→ EXERCISE OBJECTIVE
Write out each line from the data below that includes the word "page".

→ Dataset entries
╔══

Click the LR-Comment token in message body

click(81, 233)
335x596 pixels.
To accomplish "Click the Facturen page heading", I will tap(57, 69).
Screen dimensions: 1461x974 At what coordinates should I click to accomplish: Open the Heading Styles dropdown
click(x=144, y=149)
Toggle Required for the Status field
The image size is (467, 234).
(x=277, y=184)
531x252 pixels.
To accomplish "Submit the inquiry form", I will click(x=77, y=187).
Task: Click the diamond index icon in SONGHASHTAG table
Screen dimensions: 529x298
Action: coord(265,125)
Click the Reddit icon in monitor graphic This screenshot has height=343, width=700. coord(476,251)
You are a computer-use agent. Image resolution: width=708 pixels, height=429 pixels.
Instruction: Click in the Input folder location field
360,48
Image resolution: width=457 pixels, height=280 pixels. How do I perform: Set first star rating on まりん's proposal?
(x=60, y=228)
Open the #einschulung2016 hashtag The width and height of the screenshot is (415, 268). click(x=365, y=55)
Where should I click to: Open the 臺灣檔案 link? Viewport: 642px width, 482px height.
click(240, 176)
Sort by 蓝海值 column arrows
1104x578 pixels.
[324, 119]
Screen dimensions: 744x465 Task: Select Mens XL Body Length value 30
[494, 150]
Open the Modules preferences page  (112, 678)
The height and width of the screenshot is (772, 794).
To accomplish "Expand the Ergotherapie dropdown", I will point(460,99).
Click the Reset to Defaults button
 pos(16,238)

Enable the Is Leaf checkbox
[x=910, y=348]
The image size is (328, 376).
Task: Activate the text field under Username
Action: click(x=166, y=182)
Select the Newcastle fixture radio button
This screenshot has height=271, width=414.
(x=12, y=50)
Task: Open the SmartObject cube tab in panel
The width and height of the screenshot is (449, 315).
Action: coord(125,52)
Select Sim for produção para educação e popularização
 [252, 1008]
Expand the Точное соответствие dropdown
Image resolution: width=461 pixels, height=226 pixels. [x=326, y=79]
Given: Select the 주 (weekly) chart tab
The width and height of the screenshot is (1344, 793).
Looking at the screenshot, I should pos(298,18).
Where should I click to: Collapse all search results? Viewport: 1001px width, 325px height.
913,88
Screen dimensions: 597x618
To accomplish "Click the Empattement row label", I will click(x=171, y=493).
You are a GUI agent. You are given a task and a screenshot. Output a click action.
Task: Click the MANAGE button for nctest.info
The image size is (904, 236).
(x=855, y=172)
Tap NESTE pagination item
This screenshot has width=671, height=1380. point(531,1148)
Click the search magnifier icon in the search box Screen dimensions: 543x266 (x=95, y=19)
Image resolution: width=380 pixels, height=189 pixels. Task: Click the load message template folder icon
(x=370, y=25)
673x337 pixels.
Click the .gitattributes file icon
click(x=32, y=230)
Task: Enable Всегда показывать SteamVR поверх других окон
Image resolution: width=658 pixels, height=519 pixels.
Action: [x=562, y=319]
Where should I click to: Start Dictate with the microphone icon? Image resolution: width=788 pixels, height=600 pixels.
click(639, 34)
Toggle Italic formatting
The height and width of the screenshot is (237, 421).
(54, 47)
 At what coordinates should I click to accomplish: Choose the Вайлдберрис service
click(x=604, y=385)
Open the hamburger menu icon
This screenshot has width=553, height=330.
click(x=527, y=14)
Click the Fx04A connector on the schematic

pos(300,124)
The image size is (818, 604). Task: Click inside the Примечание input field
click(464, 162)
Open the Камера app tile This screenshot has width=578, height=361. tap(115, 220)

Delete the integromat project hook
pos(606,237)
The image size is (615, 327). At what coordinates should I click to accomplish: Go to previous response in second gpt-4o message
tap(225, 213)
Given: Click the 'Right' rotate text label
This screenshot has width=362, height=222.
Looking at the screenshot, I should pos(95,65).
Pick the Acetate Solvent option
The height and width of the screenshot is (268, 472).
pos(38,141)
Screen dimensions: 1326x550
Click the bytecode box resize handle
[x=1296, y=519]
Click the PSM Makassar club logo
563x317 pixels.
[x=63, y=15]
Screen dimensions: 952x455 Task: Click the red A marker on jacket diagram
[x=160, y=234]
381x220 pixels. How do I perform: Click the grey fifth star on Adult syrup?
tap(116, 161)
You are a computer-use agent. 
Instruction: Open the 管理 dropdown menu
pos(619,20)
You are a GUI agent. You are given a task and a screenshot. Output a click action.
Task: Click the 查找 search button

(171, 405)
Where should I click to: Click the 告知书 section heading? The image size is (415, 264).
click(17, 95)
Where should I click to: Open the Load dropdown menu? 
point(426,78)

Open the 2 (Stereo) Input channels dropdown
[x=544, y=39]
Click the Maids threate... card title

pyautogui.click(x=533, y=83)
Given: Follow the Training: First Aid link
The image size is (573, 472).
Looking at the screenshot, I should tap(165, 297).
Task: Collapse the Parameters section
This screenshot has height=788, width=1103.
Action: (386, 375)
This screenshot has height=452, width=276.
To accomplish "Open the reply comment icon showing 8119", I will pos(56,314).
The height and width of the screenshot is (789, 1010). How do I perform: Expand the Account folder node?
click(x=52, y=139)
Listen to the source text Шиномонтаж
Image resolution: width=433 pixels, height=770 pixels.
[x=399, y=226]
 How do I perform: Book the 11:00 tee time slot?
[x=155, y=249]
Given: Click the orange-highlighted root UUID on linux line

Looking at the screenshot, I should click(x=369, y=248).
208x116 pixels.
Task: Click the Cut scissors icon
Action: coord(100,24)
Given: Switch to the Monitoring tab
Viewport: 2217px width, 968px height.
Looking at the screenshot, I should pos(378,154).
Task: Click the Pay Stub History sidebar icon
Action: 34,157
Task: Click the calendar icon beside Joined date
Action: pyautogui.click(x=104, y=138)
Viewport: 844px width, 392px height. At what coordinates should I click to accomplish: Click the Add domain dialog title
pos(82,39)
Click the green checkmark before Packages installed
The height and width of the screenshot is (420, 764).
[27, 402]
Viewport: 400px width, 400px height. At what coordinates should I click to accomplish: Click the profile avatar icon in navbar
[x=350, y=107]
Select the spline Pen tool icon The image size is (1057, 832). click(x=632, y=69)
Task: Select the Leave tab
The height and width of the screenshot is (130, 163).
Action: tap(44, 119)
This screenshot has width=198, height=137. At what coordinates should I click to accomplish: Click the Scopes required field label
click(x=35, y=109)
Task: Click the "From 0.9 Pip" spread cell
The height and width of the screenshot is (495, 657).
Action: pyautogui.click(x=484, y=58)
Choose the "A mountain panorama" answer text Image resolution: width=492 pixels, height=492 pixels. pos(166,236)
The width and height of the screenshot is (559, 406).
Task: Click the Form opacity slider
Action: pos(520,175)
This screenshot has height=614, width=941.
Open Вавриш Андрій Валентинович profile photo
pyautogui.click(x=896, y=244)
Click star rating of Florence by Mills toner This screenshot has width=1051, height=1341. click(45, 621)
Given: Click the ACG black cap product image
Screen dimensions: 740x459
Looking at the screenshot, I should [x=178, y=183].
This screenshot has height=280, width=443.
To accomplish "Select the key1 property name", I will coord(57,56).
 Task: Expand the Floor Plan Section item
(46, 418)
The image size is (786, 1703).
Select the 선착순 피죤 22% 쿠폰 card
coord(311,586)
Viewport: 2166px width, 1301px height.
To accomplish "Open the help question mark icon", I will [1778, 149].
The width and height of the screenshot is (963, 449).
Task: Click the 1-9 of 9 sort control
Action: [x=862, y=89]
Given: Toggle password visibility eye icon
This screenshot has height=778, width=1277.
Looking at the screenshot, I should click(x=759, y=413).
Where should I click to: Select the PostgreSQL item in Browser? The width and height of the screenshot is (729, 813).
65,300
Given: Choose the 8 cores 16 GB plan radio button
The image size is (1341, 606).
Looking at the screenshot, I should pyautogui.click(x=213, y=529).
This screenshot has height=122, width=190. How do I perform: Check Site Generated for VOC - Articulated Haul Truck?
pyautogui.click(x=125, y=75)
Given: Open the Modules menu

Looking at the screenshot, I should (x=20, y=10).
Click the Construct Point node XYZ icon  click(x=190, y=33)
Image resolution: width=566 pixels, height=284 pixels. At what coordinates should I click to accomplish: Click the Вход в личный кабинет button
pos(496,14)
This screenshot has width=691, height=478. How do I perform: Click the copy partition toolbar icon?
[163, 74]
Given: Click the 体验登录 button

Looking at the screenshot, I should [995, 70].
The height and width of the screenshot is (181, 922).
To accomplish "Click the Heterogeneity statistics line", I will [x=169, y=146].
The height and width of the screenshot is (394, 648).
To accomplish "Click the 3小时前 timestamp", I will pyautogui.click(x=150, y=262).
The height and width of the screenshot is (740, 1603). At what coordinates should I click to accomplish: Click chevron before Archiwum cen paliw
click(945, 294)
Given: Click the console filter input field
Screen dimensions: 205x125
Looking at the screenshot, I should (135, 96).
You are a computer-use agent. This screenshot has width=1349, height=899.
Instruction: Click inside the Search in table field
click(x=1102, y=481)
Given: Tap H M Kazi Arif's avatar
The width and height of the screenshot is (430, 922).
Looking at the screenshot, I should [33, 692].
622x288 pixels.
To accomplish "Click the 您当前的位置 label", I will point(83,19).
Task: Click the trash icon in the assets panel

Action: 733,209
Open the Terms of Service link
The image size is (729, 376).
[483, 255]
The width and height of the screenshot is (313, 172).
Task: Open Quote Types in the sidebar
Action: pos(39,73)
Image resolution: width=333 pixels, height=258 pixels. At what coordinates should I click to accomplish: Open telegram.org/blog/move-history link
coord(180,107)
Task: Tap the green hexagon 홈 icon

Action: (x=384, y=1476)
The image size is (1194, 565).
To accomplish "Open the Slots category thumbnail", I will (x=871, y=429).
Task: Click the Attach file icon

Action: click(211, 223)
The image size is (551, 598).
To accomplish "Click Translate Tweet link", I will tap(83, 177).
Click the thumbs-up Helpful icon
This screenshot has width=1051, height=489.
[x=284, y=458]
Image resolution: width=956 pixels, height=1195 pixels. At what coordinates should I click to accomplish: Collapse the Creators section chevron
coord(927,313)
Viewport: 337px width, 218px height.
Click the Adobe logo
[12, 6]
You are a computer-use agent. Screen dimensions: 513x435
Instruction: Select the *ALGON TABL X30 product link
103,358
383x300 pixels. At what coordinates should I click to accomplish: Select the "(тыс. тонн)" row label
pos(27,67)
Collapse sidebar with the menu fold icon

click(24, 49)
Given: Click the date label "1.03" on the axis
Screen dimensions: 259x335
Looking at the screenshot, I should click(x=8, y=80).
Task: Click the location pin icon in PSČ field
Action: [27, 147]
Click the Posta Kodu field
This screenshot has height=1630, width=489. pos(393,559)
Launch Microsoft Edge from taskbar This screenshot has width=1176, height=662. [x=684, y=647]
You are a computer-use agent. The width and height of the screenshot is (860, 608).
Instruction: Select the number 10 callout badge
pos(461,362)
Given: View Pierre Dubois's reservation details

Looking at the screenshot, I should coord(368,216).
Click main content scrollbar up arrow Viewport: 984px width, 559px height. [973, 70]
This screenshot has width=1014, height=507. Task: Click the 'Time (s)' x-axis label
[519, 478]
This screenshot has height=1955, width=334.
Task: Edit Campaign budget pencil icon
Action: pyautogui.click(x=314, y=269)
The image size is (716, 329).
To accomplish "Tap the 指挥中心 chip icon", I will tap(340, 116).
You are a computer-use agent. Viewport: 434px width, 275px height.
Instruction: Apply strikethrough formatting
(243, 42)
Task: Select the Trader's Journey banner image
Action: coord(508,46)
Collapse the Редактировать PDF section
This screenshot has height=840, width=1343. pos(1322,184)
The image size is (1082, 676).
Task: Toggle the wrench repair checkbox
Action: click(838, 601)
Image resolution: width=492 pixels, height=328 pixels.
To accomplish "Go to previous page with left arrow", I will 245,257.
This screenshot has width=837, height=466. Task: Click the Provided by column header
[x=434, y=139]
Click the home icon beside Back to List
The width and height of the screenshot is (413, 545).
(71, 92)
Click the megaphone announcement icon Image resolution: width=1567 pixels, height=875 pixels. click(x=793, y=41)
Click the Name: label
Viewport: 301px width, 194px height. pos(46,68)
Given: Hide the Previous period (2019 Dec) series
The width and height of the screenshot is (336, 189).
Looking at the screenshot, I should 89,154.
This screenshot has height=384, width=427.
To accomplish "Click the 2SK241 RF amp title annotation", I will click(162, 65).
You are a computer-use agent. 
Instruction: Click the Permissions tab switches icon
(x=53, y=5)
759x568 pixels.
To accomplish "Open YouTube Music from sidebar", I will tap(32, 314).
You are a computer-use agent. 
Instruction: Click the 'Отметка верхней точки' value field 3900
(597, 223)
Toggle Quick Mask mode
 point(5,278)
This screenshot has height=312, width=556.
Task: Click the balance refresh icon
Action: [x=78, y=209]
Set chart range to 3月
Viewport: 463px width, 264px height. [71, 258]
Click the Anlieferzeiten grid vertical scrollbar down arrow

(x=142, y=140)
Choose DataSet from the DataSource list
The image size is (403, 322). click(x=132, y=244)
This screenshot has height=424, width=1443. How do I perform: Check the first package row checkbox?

╚══

→ OUTPUT BELOW
To accomplish "Click the Facturen page heading", I will tap(57, 69).
Open the Modules preferences page  (112, 678)
To accomplish "Go to previous page with left arrow", I will 245,257.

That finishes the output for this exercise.